Take this news story from the Currency News website, for example. You can read here. This was published at the beginning of December, and as you can see it isn't exactly chock full of good news as far as the UK is concerned.
Of course, you cannot hide what is going on in your own country. The powers that be need to be honest about the situation, and when the interest rates are lowered to try and help the economy, everyone will find out about it even if it wasn't announced.
But what is more telling is the fact that what could happen in the future could also have an effect on the exchange rate and the power of any one particular currency.
This can be seen in the comments made by Willem H Buiter in the article. He thinks that interest rates might dip as low as 0% in 2009. Now that may or may not happen, but regardless of that, when people heard what he said the pound dipped lower still.

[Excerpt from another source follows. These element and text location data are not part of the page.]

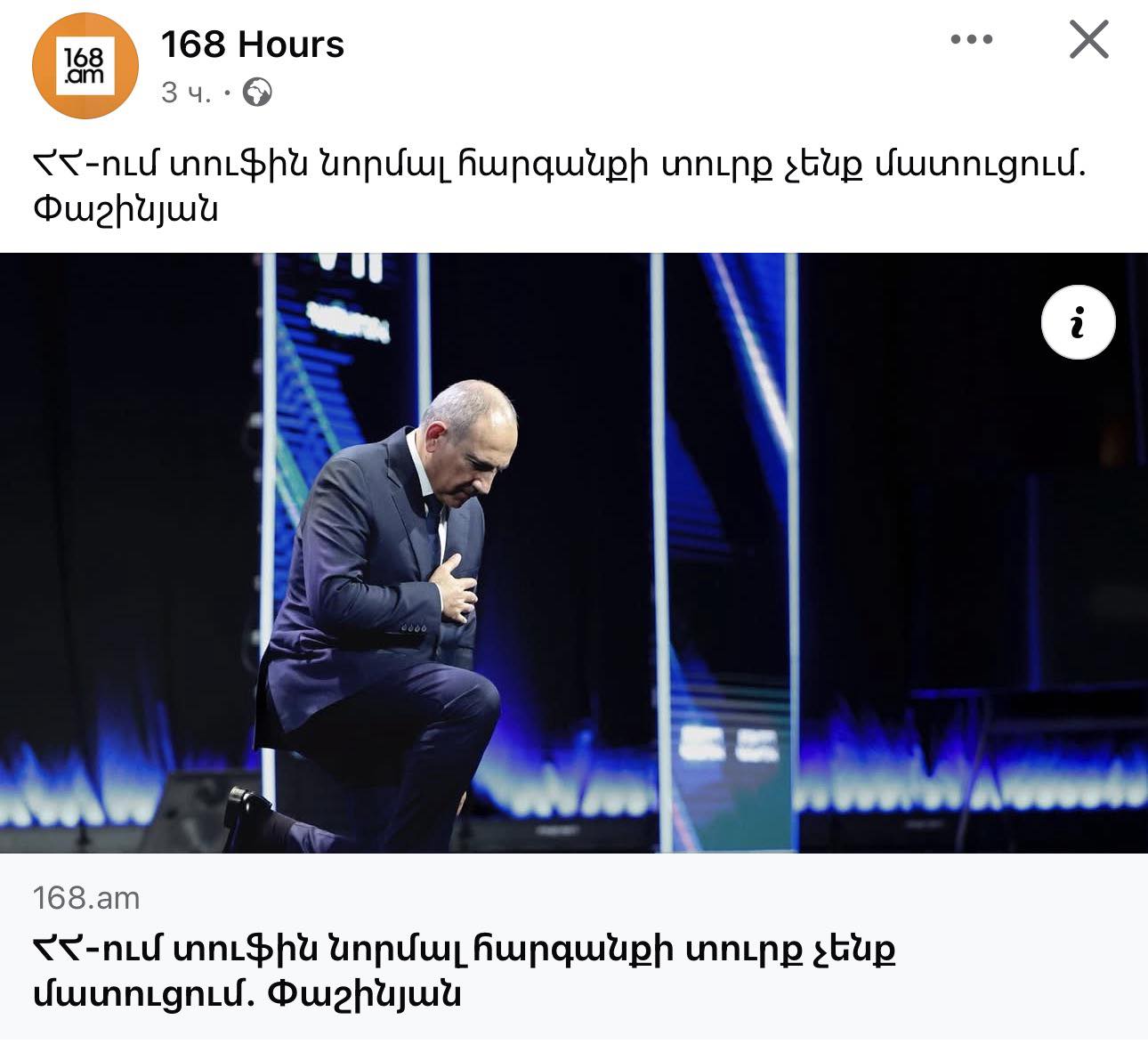Show link info with the 'i' icon
This screenshot has height=1044, width=1148.
pyautogui.click(x=1078, y=322)
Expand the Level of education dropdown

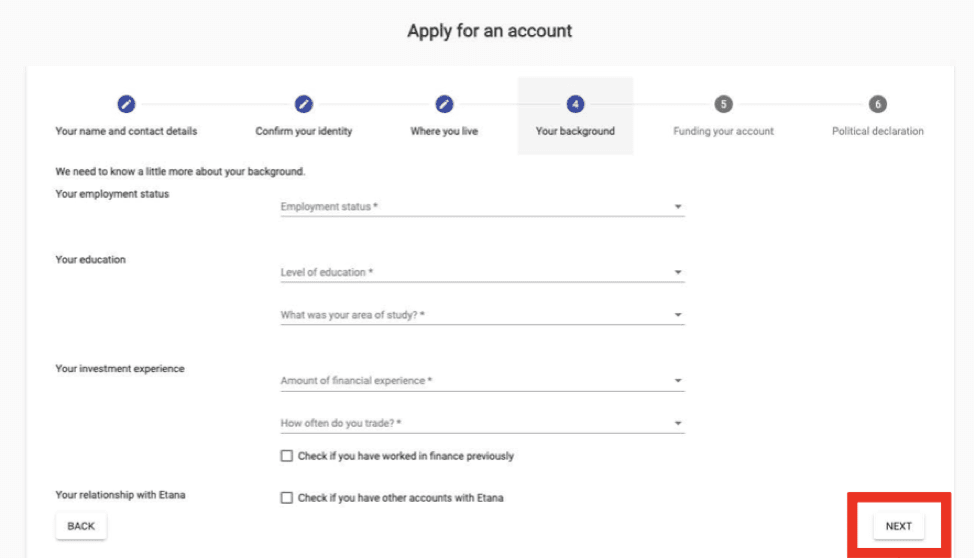pyautogui.click(x=482, y=272)
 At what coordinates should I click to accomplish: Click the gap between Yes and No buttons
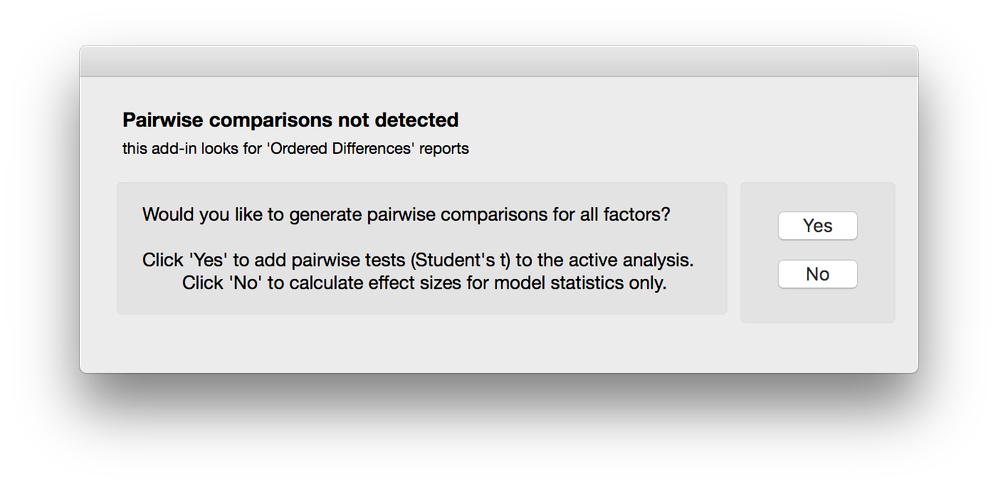(x=817, y=250)
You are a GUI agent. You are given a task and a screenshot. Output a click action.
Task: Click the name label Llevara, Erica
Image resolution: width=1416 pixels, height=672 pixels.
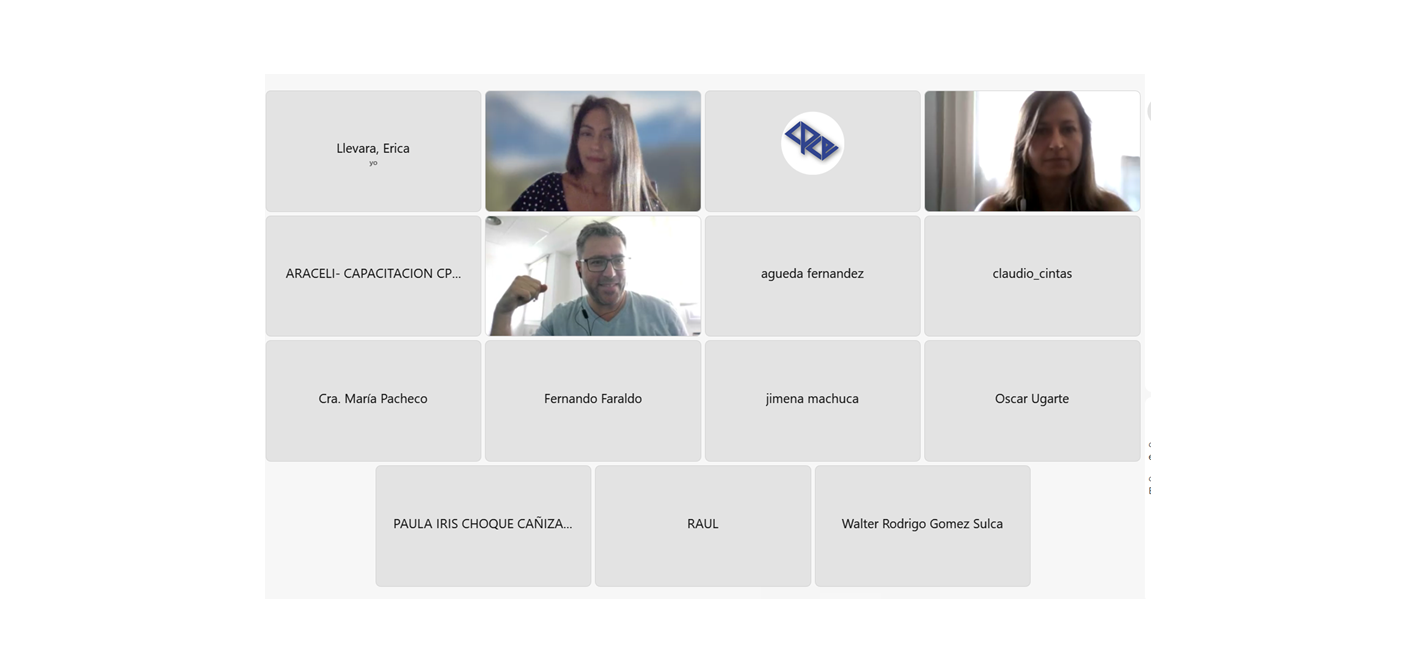pyautogui.click(x=373, y=148)
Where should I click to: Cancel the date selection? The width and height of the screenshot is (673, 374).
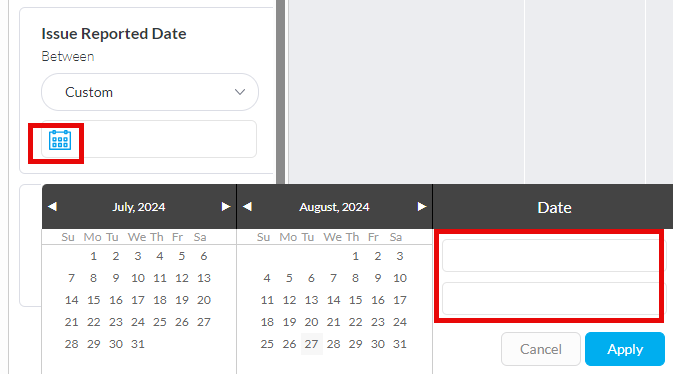point(541,349)
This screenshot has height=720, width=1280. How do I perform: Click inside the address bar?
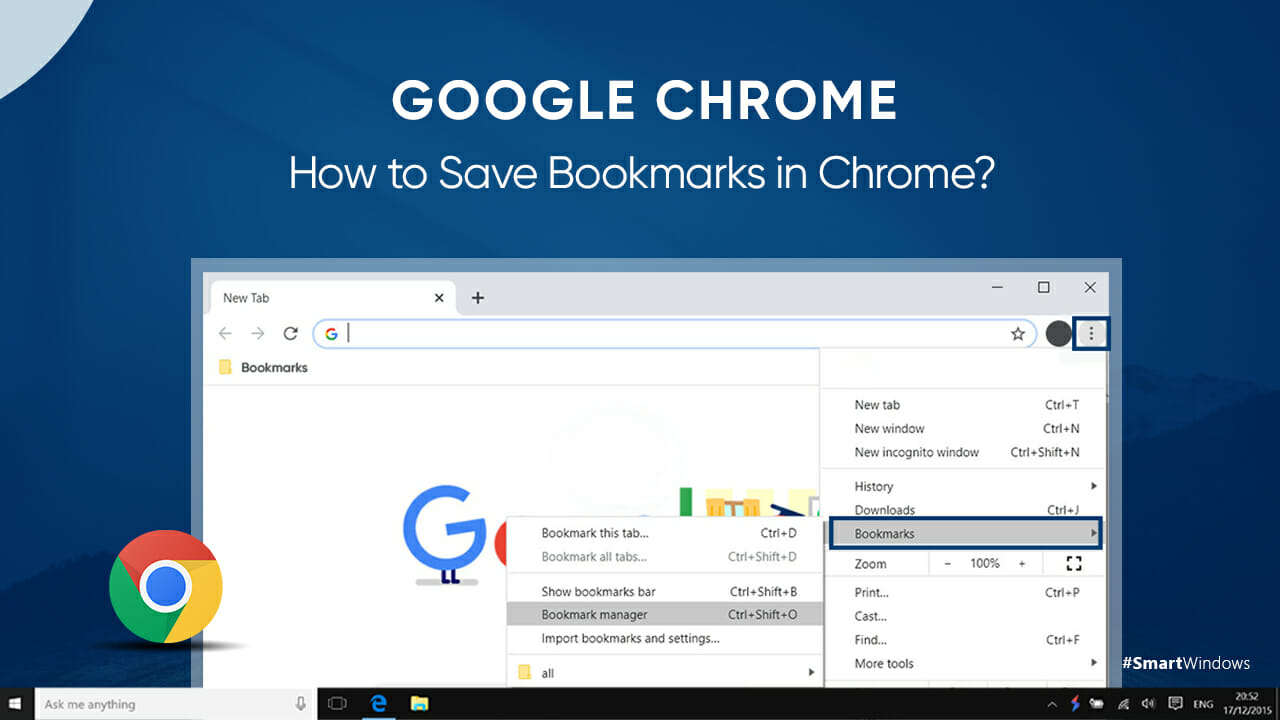click(x=600, y=333)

So should we be a little more careful with what we say? It appears that we should be, but of course things aren't as simple as that. Who would believe the UK government or the Bank of England if they were to stand there saying that everything is alright, when it is very clear that it isn't?
After all, you only need to look at the performance of the pound against other currencies to see that there are problems afoot. At the beginning of December, for example, the pound was worth 1.8135 Swiss francs. It then dipped below the 1.80 mark just two days later, and only briefly got above it again to 1.8021 on the 8th.
From there it carried on dropping and dropping until it got down to 1.5590 on New Year's Eve. Not exactly a great place from which to start another year, but it does show that the huge amount of bad news coming out of the UK didn't do our currency any good at all. The pre-Christmas sales and brisk trading didn't quite live up to expectations at the end of 2008, and as a result more businesses went into administration during this period – and shortly after it – than we might have expected. Such are the effects of the situation we are all in.
So will we see any improvements in the New Year, or will it take until 2010 or beyond to see better statistics and figures that will boost the pound once more?
Can we really expect to see a stronger pound again in the future? Things might seem bad at the moment, but of course this situation does happen from time to time as the years go by. It is simply a waiting game to get back to better times once more.